REQUIRED ACTION: Take the entries below and write them out exactly, with each picture removed.
'''
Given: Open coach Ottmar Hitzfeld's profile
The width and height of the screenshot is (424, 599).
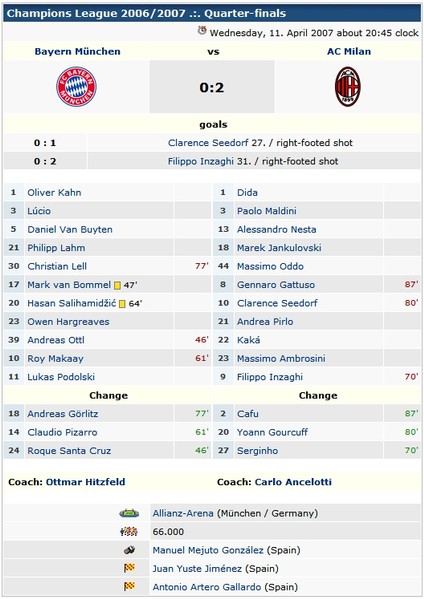Looking at the screenshot, I should click(86, 482).
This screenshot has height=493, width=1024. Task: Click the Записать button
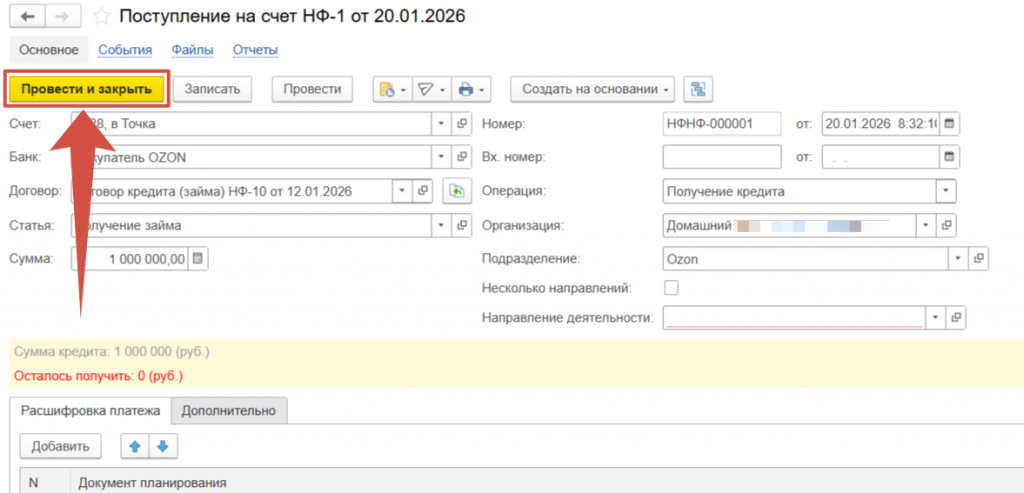coord(212,89)
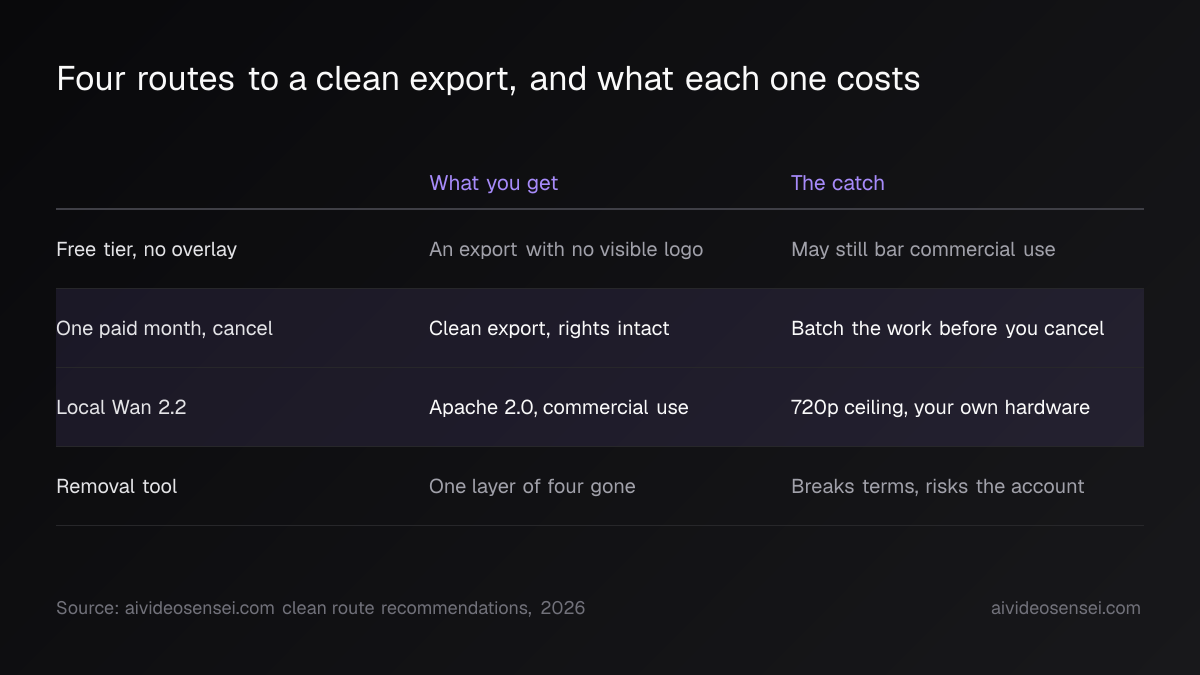Select 'The catch' column header

point(838,183)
'''
ANSWER SECTION:
Given: Open coach Ottmar Hitzfeld's profile
The width and height of the screenshot is (424, 599).
Looking at the screenshot, I should click(86, 482).
This screenshot has height=493, width=1024. Task: Click the Записать button
coord(212,89)
Select 'The catch' column header

point(838,183)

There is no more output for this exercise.